The state second pension was introduced in 2003 as a way to help low earners and carers get more from the state pension. Around 20 million people, the vast majority of whom are private sector workers, are currently contracted into the scheme. The second state pension will be abolished as part of the single tier pension, which comes into effect in 2016.
The TUC research models what the projected retirement incomes of people currently contracted into the second state pension will be under the new single tier pension - which has been set at £144 a week (in 2012/13 terms). The research includes various income bands, pension contribution levels and retirement dates.
The TUC report shows that anyone with a long work history will lose out under the single tier pension. While high earners lose most, people on low to middle incomes (£10,000 to £26,000) could also lose significant amounts.
Low earners now in their late 30s will get around £30 a week less than they would get under the current arrangements. Those set to benefit from the single tier pension, such as low earners and carers, will only be at an advantage when the reforms first take place. In time, their retirement incomes will fall too.
The report finds that a worker on a median income of £26,000 a year and with a full employment record will lose out as soon as the new single tier pension is introduced. A median earner retiring in 2030 will be £29 per week (£1,508 per year) worse off.
The losses will increase over time, warns the report, with a median earner retiring in the late 2040s set to be around £40 a week (£2,080 a year) worse off than they would be under the current state pension arrangements.

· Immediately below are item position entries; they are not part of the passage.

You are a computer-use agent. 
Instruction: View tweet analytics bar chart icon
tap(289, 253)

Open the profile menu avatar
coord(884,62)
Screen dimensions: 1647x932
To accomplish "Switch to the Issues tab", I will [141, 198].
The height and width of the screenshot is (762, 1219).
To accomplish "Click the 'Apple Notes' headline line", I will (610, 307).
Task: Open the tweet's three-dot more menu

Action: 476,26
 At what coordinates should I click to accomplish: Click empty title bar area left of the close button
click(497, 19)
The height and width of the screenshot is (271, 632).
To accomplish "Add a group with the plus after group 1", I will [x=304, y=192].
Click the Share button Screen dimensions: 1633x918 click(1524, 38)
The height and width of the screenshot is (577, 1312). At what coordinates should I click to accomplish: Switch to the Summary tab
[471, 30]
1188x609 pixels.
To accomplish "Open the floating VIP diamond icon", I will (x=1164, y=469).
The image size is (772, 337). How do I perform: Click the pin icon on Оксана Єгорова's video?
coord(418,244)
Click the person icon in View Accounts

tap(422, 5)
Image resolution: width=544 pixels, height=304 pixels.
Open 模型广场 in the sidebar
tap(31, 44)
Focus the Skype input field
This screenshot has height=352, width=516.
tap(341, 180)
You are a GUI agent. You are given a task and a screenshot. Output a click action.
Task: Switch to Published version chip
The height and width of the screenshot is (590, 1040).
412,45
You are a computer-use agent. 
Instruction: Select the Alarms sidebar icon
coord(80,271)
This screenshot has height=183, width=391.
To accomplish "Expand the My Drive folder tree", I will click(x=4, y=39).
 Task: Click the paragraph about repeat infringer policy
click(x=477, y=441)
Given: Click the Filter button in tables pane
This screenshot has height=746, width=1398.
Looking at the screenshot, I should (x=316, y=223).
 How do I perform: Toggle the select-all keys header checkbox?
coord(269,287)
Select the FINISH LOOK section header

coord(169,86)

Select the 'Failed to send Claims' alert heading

According to the report, a low-paid worker earning £10,000 a year can expect to be £5-10 a week better off if they retire soon after the changes take place. However, people earning the same income now and who will to retire in a few decades time are likely to lose out. Someone earning £10,000 now but retiring in the 2040s will be between £18 and £32 a week worse off.
For median earners with ten years of missing national insurance contributions - for example a woman who has taken a career break to have children - the potential income losses range from £3 to £27 per week, depending on when they retire.
With most workers expected to be auto-enrolled into a workplace pension by 2018, it is expected that private pension saving will plug the gap left by the scrapping of the second state pension.